Stored records:
■ ■ ■ ■ ■

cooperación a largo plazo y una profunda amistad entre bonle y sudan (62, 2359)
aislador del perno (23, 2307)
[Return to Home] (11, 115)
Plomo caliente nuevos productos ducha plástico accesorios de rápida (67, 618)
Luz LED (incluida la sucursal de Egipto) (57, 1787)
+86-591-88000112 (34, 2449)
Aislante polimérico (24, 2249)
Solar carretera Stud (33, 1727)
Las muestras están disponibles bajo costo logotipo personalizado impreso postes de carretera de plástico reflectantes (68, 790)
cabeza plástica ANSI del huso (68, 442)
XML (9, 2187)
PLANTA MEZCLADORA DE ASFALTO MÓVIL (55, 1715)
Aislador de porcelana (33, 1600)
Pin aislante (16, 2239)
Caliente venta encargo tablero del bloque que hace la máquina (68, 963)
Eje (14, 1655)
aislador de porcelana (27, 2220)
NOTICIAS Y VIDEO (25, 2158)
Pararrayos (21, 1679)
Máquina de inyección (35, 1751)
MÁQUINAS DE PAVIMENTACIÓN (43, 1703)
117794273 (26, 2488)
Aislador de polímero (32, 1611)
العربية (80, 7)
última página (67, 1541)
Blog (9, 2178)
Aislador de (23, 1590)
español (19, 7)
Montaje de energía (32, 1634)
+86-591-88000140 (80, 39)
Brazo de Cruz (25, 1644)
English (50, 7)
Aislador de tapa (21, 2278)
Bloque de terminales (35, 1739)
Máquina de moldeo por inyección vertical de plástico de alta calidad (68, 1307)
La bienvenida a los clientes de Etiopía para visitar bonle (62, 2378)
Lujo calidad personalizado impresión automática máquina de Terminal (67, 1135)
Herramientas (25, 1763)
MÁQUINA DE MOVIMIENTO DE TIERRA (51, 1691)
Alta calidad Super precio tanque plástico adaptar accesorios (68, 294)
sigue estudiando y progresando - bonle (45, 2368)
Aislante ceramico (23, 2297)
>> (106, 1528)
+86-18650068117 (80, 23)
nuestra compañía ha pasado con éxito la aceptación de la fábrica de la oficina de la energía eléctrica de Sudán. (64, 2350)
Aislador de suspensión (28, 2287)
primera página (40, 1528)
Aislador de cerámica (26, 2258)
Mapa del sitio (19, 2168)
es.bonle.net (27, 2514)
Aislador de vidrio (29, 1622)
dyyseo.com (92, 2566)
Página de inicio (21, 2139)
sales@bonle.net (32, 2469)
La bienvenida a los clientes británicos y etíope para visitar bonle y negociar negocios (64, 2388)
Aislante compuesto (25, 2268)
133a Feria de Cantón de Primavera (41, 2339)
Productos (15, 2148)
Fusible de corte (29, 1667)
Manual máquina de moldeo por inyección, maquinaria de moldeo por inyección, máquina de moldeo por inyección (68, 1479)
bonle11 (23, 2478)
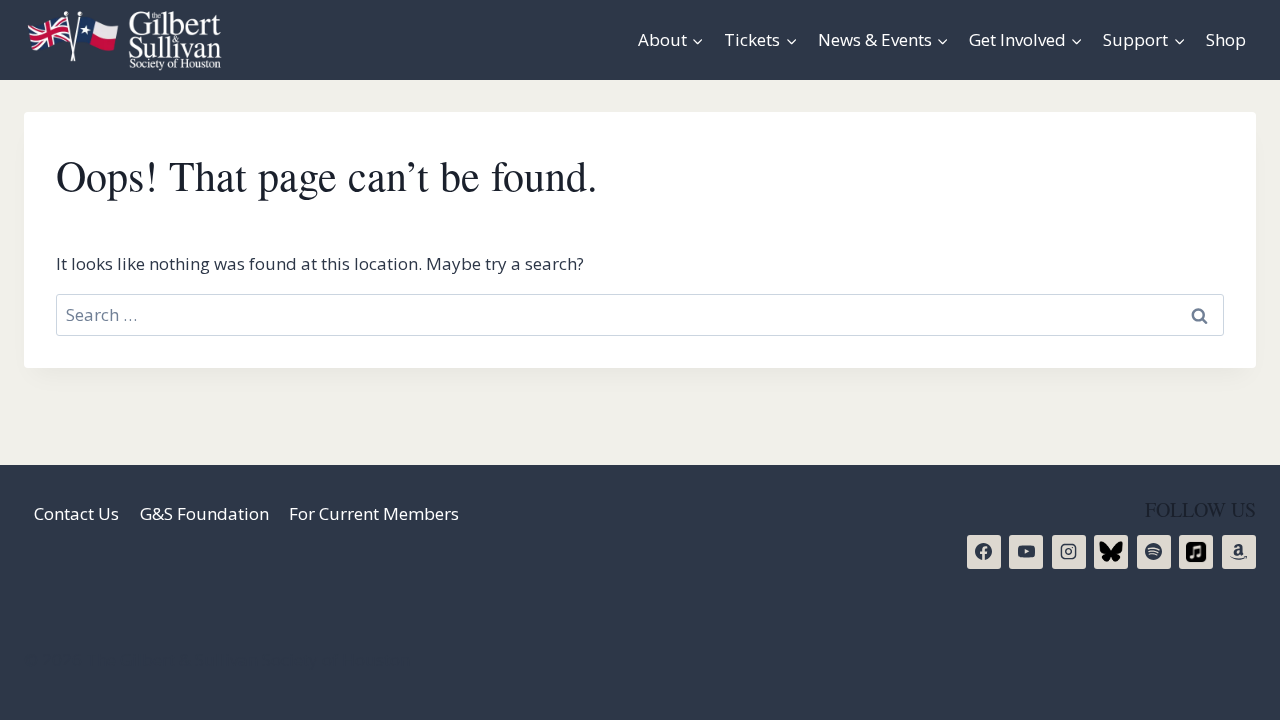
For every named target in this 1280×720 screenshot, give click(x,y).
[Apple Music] (1196, 552)
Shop (1226, 39)
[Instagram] (1069, 552)
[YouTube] (1026, 552)
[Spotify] (1154, 552)
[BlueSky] (1111, 552)
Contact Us (76, 513)
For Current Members (374, 513)
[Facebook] (984, 552)
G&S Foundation (204, 513)
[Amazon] (1239, 552)
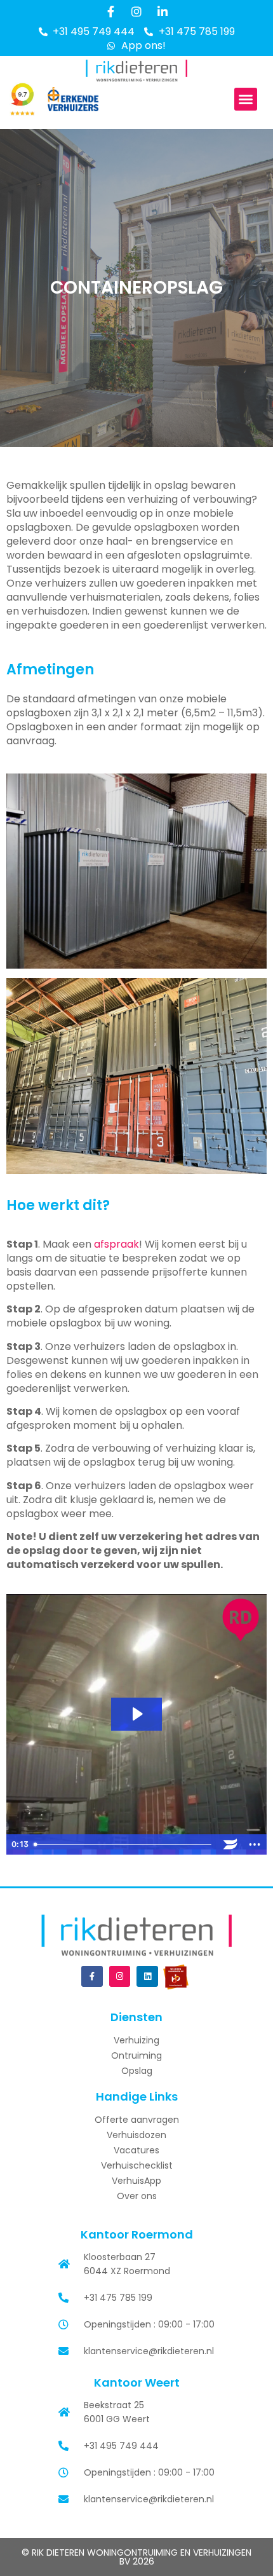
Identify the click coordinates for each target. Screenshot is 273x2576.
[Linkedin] (147, 1976)
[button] (245, 99)
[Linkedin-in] (162, 11)
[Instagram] (136, 11)
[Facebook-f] (110, 11)
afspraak (116, 1244)
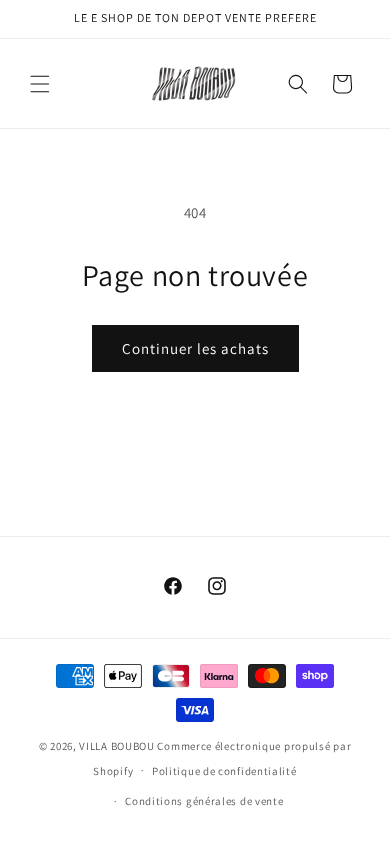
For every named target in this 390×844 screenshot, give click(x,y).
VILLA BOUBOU (116, 746)
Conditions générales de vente (204, 801)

■ ■ ■ ■ ■

== Work request ==
Drop the pictures and set down the data above exactly.

== Answer box ==
cooperación a largo plazo y una profunda amistad entre bonle y sudan (62, 2359)
aislador del perno (23, 2307)
[Return to Home] (11, 115)
Plomo caliente nuevos productos ducha plástico accesorios de rápida (67, 618)
Luz LED (incluida la sucursal de Egipto) (57, 1787)
+86-591-88000112 (34, 2449)
Aislante polimérico (24, 2249)
Solar carretera Stud (33, 1727)
Las muestras están disponibles bajo costo logotipo personalizado impreso postes de carretera de plástico reflectantes (68, 790)
cabeza plástica ANSI del huso (68, 442)
XML (9, 2187)
PLANTA MEZCLADORA DE ASFALTO MÓVIL (55, 1715)
Aislador de porcelana (33, 1600)
Pin aislante (16, 2239)
Caliente venta encargo tablero del bloque que hace la máquina (68, 963)
Eje (14, 1655)
aislador de porcelana (27, 2220)
NOTICIAS Y VIDEO (25, 2158)
Pararrayos (21, 1679)
Máquina de inyección (35, 1751)
MÁQUINAS DE PAVIMENTACIÓN (43, 1703)
117794273 (26, 2488)
Aislador de polímero (32, 1611)
العربية (80, 7)
última página (67, 1541)
Blog (9, 2178)
Aislador de (23, 1590)
español (19, 7)
Montaje de energía (32, 1634)
+86-591-88000140 (80, 39)
Brazo de Cruz (25, 1644)
English (50, 7)
Aislador de tapa (21, 2278)
Bloque de terminales (35, 1739)
Máquina de moldeo por inyección vertical de plástico de alta calidad (68, 1307)
La bienvenida a los clientes de Etiopía para visitar bonle (62, 2378)
Lujo calidad personalizado impresión automática máquina de Terminal (67, 1135)
Herramientas (25, 1763)
MÁQUINA DE MOVIMIENTO DE TIERRA (51, 1691)
Alta calidad Super precio tanque plástico adaptar accesorios (68, 294)
sigue estudiando y progresando - bonle (45, 2368)
Aislante ceramico (23, 2297)
>> (106, 1528)
+86-18650068117 (80, 23)
nuestra compañía ha pasado con éxito la aceptación de la fábrica de la oficina de la energía eléctrica de Sudán. (64, 2350)
Aislador de suspensión (28, 2287)
primera página (40, 1528)
Aislador de cerámica (26, 2258)
Mapa del sitio (19, 2168)
es.bonle.net (27, 2514)
Aislador de vidrio (29, 1622)
dyyseo.com (92, 2566)
Página de inicio (21, 2139)
sales@bonle.net (32, 2469)
La bienvenida a los clientes británicos y etíope para visitar bonle y negociar negocios (64, 2388)
Aislante compuesto (25, 2268)
133a Feria de Cantón de Primavera (41, 2339)
Productos (15, 2148)
Fusible de corte (29, 1667)
Manual máquina de moldeo por inyección, maquinaria de moldeo por inyección, máquina de moldeo por inyección (68, 1479)
bonle11 (23, 2478)
For every named target in this 1280×720 screenshot, give click(x,y).
[Apple Music] (1196, 552)
Shop (1226, 39)
[Instagram] (1069, 552)
[YouTube] (1026, 552)
[Spotify] (1154, 552)
[BlueSky] (1111, 552)
Contact Us (76, 513)
For Current Members (374, 513)
[Facebook] (984, 552)
G&S Foundation (204, 513)
[Amazon] (1239, 552)
Identify the click coordinates for each target. Screenshot is 273x2576.
[Linkedin] (147, 1976)
[button] (245, 99)
[Linkedin-in] (162, 11)
[Instagram] (136, 11)
[Facebook-f] (110, 11)
afspraak (116, 1244)
For every named target in this 390×844 screenshot, give click(x,y).
VILLA BOUBOU (116, 746)
Conditions générales de vente (204, 801)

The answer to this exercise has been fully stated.